(YOUR TASK): Carry over every entry exactly as it appears in the records.

(DATASET ENTRIES):
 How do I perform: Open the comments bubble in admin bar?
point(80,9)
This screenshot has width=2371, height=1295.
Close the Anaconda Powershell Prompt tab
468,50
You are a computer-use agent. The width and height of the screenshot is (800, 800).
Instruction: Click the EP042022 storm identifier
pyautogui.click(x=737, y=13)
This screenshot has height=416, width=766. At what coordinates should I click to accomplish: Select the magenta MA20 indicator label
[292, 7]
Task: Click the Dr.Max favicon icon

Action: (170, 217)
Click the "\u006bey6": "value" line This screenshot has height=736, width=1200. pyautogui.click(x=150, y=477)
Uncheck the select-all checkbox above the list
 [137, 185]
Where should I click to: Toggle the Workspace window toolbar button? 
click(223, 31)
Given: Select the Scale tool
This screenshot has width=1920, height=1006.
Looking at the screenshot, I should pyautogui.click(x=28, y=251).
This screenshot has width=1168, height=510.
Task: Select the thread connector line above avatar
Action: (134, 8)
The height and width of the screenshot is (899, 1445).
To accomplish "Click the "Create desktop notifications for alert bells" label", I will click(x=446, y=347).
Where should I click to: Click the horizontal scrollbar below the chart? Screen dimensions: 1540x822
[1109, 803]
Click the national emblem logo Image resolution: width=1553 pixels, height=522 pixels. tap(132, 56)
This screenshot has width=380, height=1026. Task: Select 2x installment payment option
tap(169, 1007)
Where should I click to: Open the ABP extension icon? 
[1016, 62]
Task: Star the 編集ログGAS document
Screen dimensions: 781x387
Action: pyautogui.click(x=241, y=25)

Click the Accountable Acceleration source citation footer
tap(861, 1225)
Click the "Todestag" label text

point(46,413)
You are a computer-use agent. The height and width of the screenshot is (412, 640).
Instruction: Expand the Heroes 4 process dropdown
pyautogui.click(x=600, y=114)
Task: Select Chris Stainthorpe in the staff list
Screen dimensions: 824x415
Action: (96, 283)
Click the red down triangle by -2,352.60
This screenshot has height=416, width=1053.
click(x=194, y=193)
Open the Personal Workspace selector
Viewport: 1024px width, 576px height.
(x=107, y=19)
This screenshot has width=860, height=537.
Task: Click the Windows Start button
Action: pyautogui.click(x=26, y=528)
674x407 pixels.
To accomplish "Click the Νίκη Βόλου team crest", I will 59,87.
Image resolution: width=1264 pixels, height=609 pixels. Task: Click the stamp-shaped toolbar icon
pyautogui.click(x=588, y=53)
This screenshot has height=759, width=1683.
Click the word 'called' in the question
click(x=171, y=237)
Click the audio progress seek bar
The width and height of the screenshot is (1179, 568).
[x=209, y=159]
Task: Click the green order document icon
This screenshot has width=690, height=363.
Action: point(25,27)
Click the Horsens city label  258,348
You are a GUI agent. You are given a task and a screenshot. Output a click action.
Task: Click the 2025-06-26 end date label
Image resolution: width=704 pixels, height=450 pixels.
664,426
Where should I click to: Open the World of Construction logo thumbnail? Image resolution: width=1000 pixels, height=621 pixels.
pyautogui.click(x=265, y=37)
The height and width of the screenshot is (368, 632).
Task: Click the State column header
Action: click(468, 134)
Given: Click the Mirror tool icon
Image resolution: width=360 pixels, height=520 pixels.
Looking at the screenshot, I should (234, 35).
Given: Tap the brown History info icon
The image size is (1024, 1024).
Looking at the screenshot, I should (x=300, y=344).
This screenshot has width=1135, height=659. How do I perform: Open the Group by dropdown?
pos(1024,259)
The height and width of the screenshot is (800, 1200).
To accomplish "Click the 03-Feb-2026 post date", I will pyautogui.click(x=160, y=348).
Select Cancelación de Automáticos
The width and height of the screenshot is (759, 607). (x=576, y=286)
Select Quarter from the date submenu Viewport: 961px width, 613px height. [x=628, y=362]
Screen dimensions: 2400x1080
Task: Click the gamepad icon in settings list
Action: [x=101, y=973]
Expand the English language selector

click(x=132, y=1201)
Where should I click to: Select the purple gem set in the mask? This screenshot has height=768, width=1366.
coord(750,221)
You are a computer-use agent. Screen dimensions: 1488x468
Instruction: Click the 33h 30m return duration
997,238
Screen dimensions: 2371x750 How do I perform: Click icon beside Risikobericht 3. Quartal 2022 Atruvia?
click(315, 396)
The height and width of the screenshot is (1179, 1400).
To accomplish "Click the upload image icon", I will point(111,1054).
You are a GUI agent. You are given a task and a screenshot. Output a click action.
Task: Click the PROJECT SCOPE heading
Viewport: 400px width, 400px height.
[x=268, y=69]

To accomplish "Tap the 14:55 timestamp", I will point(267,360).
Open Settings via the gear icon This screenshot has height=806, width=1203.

(SOLUTION TO THE EXERCISE):
 How do I perform: Open the comments bubble in admin bar?
point(80,9)
This screenshot has width=2371, height=1295.
Close the Anaconda Powershell Prompt tab
468,50
You are a computer-use agent. The width and height of the screenshot is (800, 800).
Instruction: Click the EP042022 storm identifier
pyautogui.click(x=737, y=13)
This screenshot has height=416, width=766. At what coordinates should I click to accomplish: Select the magenta MA20 indicator label
[292, 7]
Task: Click the Dr.Max favicon icon

Action: (170, 217)
Click the "\u006bey6": "value" line This screenshot has height=736, width=1200. pyautogui.click(x=150, y=477)
Uncheck the select-all checkbox above the list
 [137, 185]
Where should I click to: Toggle the Workspace window toolbar button? 
click(223, 31)
Given: Select the Scale tool
This screenshot has width=1920, height=1006.
Looking at the screenshot, I should pyautogui.click(x=28, y=251).
This screenshot has width=1168, height=510.
Task: Select the thread connector line above avatar
Action: (134, 8)
The height and width of the screenshot is (899, 1445).
To accomplish "Click the "Create desktop notifications for alert bells" label", I will click(x=446, y=347).
Where should I click to: Click the horizontal scrollbar below the chart? Screen dimensions: 1540x822
[1109, 803]
Click the national emblem logo Image resolution: width=1553 pixels, height=522 pixels. tap(132, 56)
This screenshot has width=380, height=1026. Task: Select 2x installment payment option
tap(169, 1007)
Where should I click to: Open the ABP extension icon? 
[1016, 62]
Task: Star the 編集ログGAS document
Screen dimensions: 781x387
Action: pyautogui.click(x=241, y=25)

Click the Accountable Acceleration source citation footer
tap(861, 1225)
Click the "Todestag" label text

point(46,413)
You are a computer-use agent. The height and width of the screenshot is (412, 640).
Instruction: Expand the Heroes 4 process dropdown
pyautogui.click(x=600, y=114)
Task: Select Chris Stainthorpe in the staff list
Screen dimensions: 824x415
Action: (96, 283)
Click the red down triangle by -2,352.60
This screenshot has height=416, width=1053.
click(x=194, y=193)
Open the Personal Workspace selector
Viewport: 1024px width, 576px height.
(x=107, y=19)
This screenshot has width=860, height=537.
Task: Click the Windows Start button
Action: pyautogui.click(x=26, y=528)
674x407 pixels.
To accomplish "Click the Νίκη Βόλου team crest", I will 59,87.
Image resolution: width=1264 pixels, height=609 pixels. Task: Click the stamp-shaped toolbar icon
pyautogui.click(x=588, y=53)
This screenshot has height=759, width=1683.
Click the word 'called' in the question
click(x=171, y=237)
Click the audio progress seek bar
The width and height of the screenshot is (1179, 568).
[x=209, y=159]
Task: Click the green order document icon
This screenshot has width=690, height=363.
Action: point(25,27)
Click the Horsens city label  258,348
You are a GUI agent. You are given a task and a screenshot. Output a click action.
Task: Click the 2025-06-26 end date label
Image resolution: width=704 pixels, height=450 pixels.
664,426
Where should I click to: Open the World of Construction logo thumbnail? Image resolution: width=1000 pixels, height=621 pixels.
pyautogui.click(x=265, y=37)
The height and width of the screenshot is (368, 632).
Task: Click the State column header
Action: click(468, 134)
Given: Click the Mirror tool icon
Image resolution: width=360 pixels, height=520 pixels.
Looking at the screenshot, I should (234, 35).
Given: Tap the brown History info icon
The image size is (1024, 1024).
Looking at the screenshot, I should (x=300, y=344).
This screenshot has width=1135, height=659. How do I perform: Open the Group by dropdown?
pos(1024,259)
The height and width of the screenshot is (800, 1200).
To accomplish "Click the 03-Feb-2026 post date", I will pyautogui.click(x=160, y=348).
Select Cancelación de Automáticos
The width and height of the screenshot is (759, 607). (x=576, y=286)
Select Quarter from the date submenu Viewport: 961px width, 613px height. [x=628, y=362]
Screen dimensions: 2400x1080
Task: Click the gamepad icon in settings list
Action: [x=101, y=973]
Expand the English language selector

click(x=132, y=1201)
Where should I click to: Select the purple gem set in the mask? This screenshot has height=768, width=1366.
coord(750,221)
You are a computer-use agent. Screen dimensions: 1488x468
Instruction: Click the 33h 30m return duration
997,238
Screen dimensions: 2371x750 How do I perform: Click icon beside Risikobericht 3. Quartal 2022 Atruvia?
click(315, 396)
The height and width of the screenshot is (1179, 1400).
To accomplish "Click the upload image icon", I will point(111,1054).
You are a GUI agent. You are given a task and a screenshot. Output a click action.
Task: Click the PROJECT SCOPE heading
Viewport: 400px width, 400px height.
[x=268, y=69]

To accomplish "Tap the 14:55 timestamp", I will point(267,360).
Open Settings via the gear icon This screenshot has height=806, width=1203.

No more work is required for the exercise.